A digital agency for breweries.
Mule Digital builds websites for independent breweries and taprooms. A clear what's-on-tap page, an honest taproom presence, and the local-search and structured-data work that gets you found when someone in town searches "craft beer near me" or "taproom open now."
What we know about breweries.
Brewery sites have a specific failure pattern: they look like the brewery's brand bible exploded onto the page. Heavy hero animations, layered woodcut illustrations, a beer list buried two clicks deep, taproom hours nowhere obvious, and a wholesale page that hasn't been touched since launch. The brand work is fine, the buyer journey is broken.
The job of a brewery site is three things in priority order: tell visitors what's on tap today, tell them when the taproom is open, and tell distributors and accounts how to talk to you. Everything else, the founder story, the wood-fired pizza partnership, the dog policy, is supporting cast. Most breweries we audit have those three primaries buried under cast.
Why a brewery picks Mule.
- 01What's-on-tap and taproom hours above the fold, the two things every visitor came to find.
- 02Real photography of your actual taproom, your actual tank room, your actual people. Stock brewery photography reads as agency work from a county away.
- 03Wholesale and on-premise contact paths that capture what an account actually needs to start a conversation.
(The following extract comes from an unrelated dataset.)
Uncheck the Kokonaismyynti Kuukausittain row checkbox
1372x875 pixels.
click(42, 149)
- 04Structured data for FoodEstablishment and Brewery that makes the taproom legible to map search and AI answer engines.
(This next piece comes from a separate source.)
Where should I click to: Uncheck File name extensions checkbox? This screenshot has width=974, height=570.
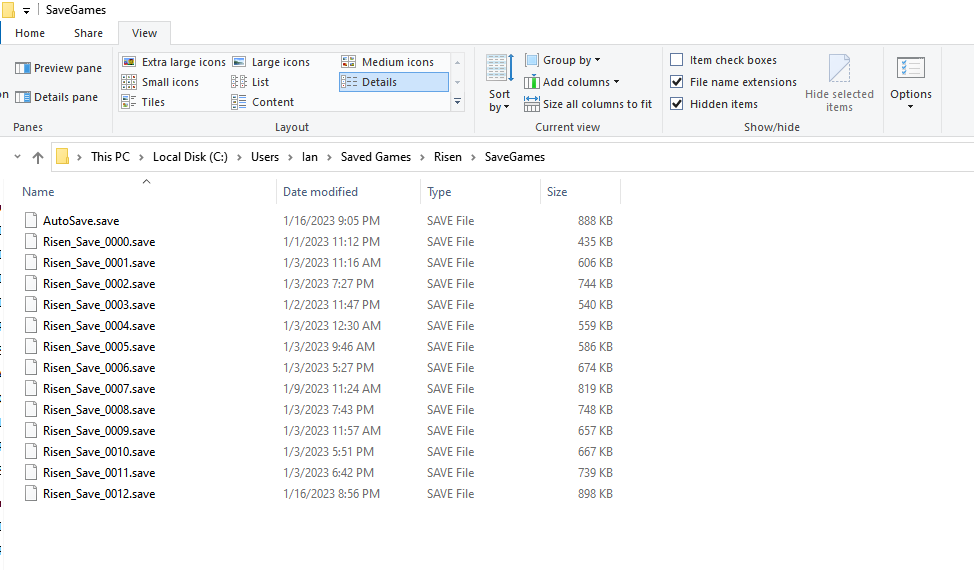pos(677,82)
What breweries usually need.
From breweries.
Can the tap list be updated easily?
Yes. We build the tap list so a taproom manager can update it from a phone between pours. Some breweries pipe it from Untappd or a POS, we integrate whichever feed you already maintain.
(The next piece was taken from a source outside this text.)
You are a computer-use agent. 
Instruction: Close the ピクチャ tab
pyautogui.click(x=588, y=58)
Do you do package and label design?
Brand systems, logos, and visual identity, yes. Can-specific structural and regulatory label artwork (TTB-compliant) is specialist work; we partner with a label designer when needed rather than pretending we are one.
What about an e-commerce shop for shipping?
Direct-to-consumer alcohol shipping has serious state-by-state legal exposure. We can build a merch shop (glassware, apparel) and integrate a third-party DTC alcohol shipper if you've already cleared the legal work, but we won't sell you a build without confirming the compliance path.
Do we need a blog?
For most breweries, no. A clean events page (releases, tap takeovers, music) does what a blog tries to do and is far more useful for both visitors and search.